YOUR OBJECTIVE: Whenever a line of the listing contains the string "computer", return that line.
⁂
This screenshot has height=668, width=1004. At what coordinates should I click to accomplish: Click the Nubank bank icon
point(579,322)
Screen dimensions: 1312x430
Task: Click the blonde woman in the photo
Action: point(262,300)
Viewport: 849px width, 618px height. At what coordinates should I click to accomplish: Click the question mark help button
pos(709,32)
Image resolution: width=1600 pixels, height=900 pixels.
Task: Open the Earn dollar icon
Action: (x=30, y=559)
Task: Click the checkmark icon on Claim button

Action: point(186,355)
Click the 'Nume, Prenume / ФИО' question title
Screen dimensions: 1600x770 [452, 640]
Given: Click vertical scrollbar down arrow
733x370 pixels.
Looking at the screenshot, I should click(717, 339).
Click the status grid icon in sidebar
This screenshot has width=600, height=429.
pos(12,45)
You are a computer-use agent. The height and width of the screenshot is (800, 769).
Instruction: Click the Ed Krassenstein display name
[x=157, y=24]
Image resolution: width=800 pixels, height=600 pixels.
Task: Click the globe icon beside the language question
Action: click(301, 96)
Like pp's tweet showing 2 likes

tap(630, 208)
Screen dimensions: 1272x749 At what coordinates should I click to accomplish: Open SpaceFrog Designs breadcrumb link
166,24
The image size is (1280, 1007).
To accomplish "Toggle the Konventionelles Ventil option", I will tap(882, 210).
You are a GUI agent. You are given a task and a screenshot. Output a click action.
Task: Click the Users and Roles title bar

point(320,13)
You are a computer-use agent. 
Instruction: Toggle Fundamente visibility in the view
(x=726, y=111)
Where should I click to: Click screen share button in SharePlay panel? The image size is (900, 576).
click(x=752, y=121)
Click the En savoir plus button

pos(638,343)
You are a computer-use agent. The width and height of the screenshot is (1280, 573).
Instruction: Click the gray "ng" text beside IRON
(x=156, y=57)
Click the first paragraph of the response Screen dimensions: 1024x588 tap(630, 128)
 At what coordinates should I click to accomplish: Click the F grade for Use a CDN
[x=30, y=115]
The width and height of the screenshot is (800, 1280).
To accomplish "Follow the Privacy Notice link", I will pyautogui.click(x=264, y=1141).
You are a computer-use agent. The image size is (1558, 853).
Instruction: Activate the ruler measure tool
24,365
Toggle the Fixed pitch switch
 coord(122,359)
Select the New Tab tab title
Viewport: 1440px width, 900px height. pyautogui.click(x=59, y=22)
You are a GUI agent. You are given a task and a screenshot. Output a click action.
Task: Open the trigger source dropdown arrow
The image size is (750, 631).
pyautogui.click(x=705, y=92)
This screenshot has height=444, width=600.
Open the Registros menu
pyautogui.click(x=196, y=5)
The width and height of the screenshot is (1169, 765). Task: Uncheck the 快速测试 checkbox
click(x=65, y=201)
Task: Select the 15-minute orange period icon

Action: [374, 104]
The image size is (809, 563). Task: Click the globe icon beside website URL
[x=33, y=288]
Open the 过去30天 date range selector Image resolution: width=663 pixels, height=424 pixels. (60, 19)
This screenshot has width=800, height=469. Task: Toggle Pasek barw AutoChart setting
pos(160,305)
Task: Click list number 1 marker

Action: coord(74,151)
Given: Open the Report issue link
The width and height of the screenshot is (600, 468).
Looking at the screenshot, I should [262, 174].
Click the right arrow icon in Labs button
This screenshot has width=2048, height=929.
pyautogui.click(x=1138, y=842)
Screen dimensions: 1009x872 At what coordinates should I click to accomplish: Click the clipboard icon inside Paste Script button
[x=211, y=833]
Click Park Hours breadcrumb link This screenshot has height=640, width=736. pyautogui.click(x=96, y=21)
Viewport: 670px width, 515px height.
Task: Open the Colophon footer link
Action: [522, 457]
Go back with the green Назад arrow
⁂
PROBLEM SOLUTION:
You are a computer-use agent. The height and width of the screenshot is (800, 769).
You are a computer-use agent. 
You are a computer-use agent. The width and height of the screenshot is (1280, 573).
You are a computer-use agent. The image size is (1558, 853).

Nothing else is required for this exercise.